Everything Is At Stake
Tremé gave New Orleans its heartbeat — from the spiritual and celebratory gatherings of free and enslaved people on Sundays in Congo Square; to the distinct, Creole architecture given to us by the African, Haitian, and French people that resided there. Jazz music was birthed in Treme. Corner bars with live music were just a block away and jazz funerals and second lines were normalities. Tremé became the hub of Black New Orleans’ cultural, historical, and political traditions. Tremé’s residents have been protesting oppression, preserving Black culture, and protecting Black livelihood since its inception. In the face of the rapid gentrification of New Orleans since Hurricane Katrina, the Black residents of Tremé continue this protest, preservation, and protection through their mere existence.
While gentrification gradually takes over nearly every Black neighborhood in New Orleans, the speed of gentrification in Tremé has been a slap to the face. Due to Tremé’s close proximity to the French Quarter, the neighborhood has become a gold mine for developers, transplants, and tourists. As short-term vacation rentals come in, Black Tremé families are being pushed out. When white-owned businesses begin to pop up, historic Black-owned businesses struggle to keep their doors open. The way of life that has molded Tremé is often diminished by white out of towners that just don’t seem to get it.
The iconic, Black-owned Circle Food Store recently had to close its doors indefinitely. The Lafitte Projects has been redeveloped since Katrina as “mixed income” housing and St. Peter Claver School announced that it would be closing its doors at the end of the 2019 school year. As a city, we brag on Tremé. It is the soul of New Orleans, THE oldest Black neighborhood in the country. But what do we have to show for it now, when the Black families that molded this community are being displaced? How do we provide walking tours of what used to be without making a deliberate effort to hold on to what it was?

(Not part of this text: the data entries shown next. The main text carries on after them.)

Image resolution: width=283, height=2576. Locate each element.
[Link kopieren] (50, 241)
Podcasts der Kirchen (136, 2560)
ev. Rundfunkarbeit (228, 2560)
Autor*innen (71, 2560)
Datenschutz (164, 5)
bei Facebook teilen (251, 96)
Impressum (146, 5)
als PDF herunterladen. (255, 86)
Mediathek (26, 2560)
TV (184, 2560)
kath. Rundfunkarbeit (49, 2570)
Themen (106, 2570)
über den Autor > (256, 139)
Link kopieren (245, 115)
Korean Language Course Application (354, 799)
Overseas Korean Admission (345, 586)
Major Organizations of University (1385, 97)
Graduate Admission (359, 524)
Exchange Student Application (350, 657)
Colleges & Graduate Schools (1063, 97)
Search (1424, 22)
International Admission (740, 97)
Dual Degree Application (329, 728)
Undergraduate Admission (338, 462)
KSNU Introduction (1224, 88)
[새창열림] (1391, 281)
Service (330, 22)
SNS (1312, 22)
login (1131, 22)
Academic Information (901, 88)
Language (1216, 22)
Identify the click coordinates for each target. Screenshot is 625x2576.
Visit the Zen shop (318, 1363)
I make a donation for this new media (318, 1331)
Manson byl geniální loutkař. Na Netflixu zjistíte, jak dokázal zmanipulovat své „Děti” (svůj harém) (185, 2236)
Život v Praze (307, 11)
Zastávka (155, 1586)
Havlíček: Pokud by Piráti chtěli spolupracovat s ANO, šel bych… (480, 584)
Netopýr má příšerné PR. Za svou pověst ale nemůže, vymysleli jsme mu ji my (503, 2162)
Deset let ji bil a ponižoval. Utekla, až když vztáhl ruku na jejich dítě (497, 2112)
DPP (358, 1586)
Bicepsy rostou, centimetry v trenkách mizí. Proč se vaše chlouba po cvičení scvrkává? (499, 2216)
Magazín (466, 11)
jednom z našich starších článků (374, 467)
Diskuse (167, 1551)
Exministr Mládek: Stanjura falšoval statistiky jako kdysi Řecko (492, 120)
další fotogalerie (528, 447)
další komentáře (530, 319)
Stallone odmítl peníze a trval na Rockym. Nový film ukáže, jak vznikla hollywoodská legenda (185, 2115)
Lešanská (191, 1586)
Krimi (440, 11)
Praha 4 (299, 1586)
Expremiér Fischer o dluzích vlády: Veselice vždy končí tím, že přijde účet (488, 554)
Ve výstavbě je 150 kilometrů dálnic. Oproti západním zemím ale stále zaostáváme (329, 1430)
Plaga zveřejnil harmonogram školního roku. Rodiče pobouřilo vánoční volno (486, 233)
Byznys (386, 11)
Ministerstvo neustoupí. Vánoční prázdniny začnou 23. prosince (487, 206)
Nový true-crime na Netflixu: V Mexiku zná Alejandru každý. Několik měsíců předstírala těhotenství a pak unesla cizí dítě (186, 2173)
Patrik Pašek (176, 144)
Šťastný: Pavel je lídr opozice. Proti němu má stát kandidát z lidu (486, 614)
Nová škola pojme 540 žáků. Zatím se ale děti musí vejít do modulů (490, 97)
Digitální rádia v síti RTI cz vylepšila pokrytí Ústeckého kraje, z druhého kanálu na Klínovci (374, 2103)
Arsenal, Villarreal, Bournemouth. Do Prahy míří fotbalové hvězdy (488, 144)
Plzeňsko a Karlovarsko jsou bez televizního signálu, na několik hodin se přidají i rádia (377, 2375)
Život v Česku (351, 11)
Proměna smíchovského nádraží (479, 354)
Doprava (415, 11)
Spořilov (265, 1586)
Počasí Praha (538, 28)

While the rest of the country celebrated Super Bowl Sunday, the people of my city instead celebrated each other with ‘Boycott Bowl’ events and the Tremé Sidewalk Steppers Second Line. Tremé residents, both current and displaced, and the rest of Black New Orleans came out in the masses. Traditions created by enslaved and free ancestors are still being carried out in the 6th Ward to this day.Tremé residents took what was once a plantation and made that land theirs. This neighborhood has always set an example and carried out acts of resistance as solutions to acts of oppression. The gentrification of Tremé puts all of New Orleans at stake, but when I hear a Black woman on Dumaine speaking in Haitian-Creole, Black children playing across from a white-owned business on St. Philip, and hear the faint sound of drums outside of Congo Square on a Sunday; I am reminded that the people, neighborhood, and culture of this community will live on forever.